DATA RECORDS
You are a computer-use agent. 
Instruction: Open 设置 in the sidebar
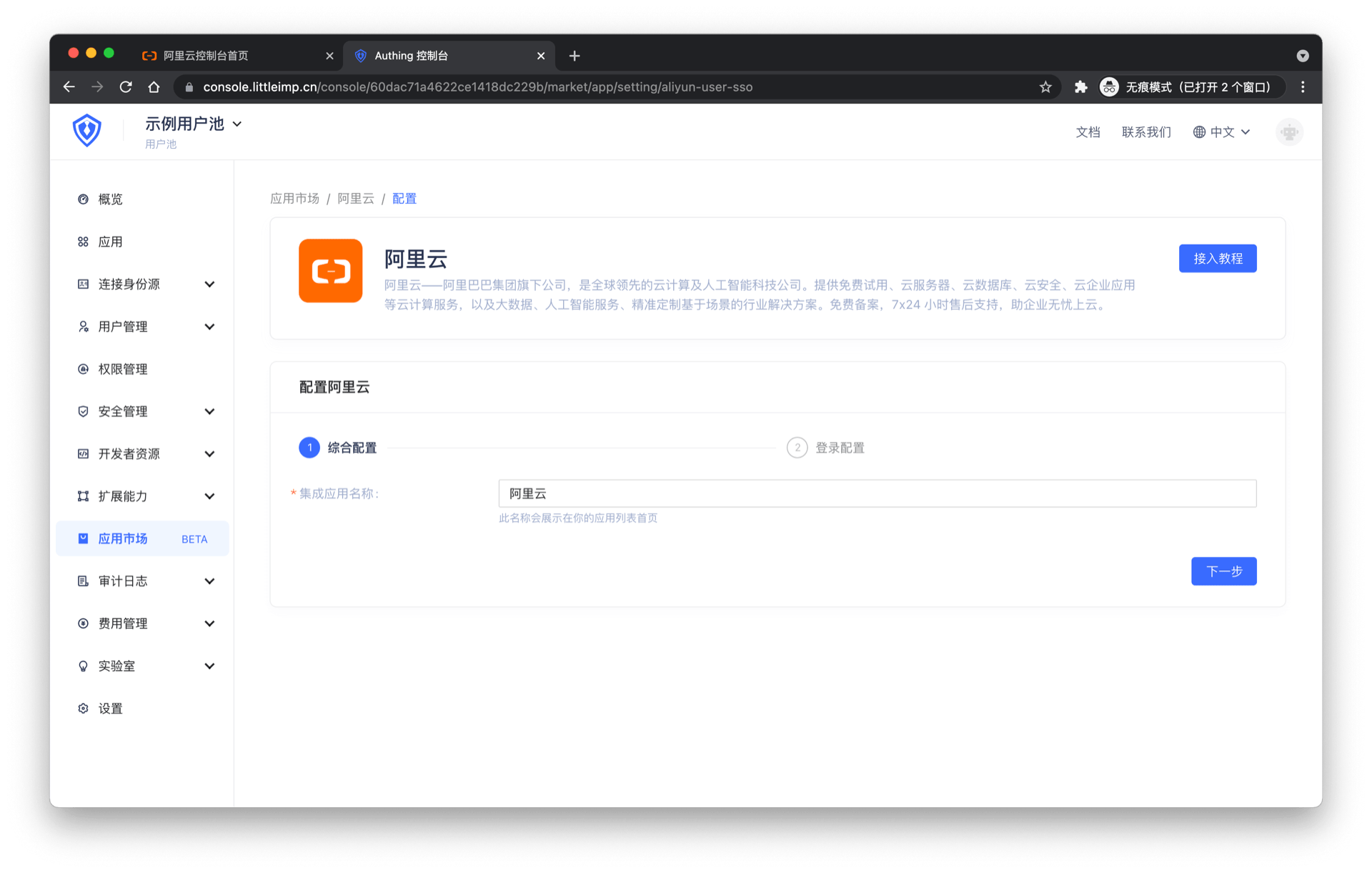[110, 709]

* * *

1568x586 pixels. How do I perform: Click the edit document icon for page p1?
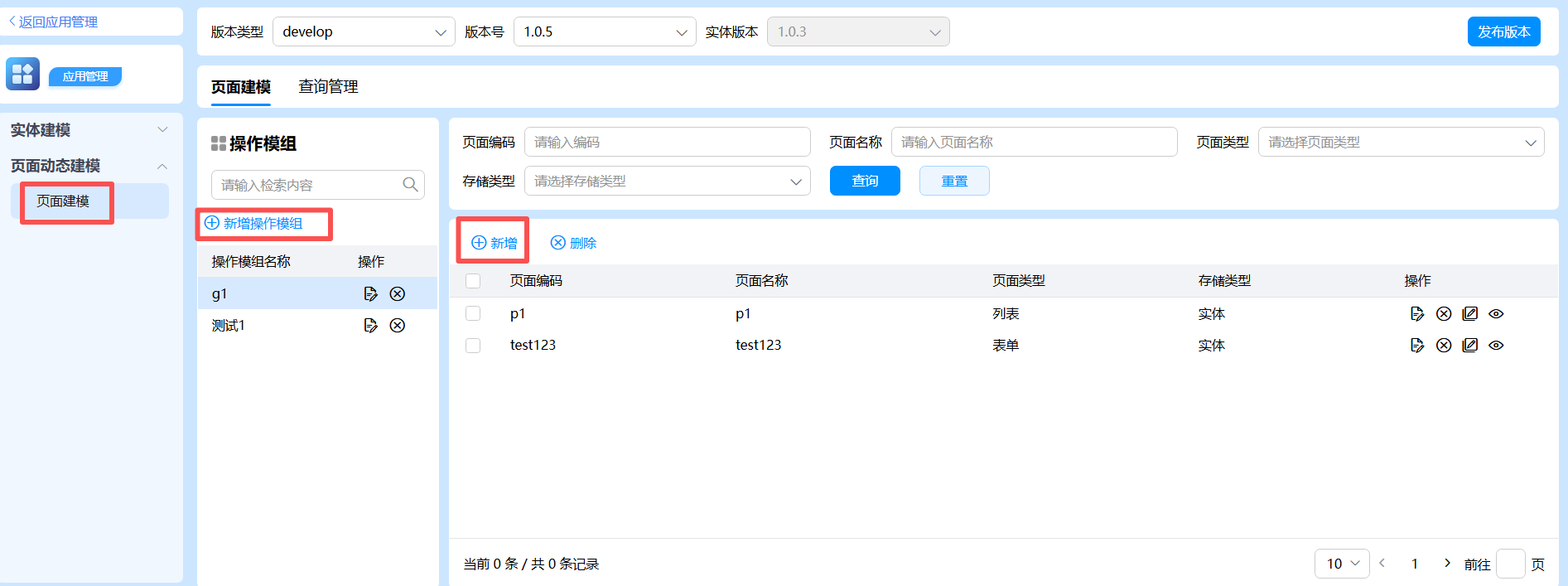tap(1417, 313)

EXERCISE REQUIREMENTS
Recast everything from the line containing "1568x586 pixels. How" down to the line containing "tap(1417, 313)" in the data as a numbered list, leaving out blank lines and omitting the pictures.

COMPLETED TASK
1. 1568x586 pixels. How do I perform: Click the edit document icon for page p1?
2. tap(1417, 313)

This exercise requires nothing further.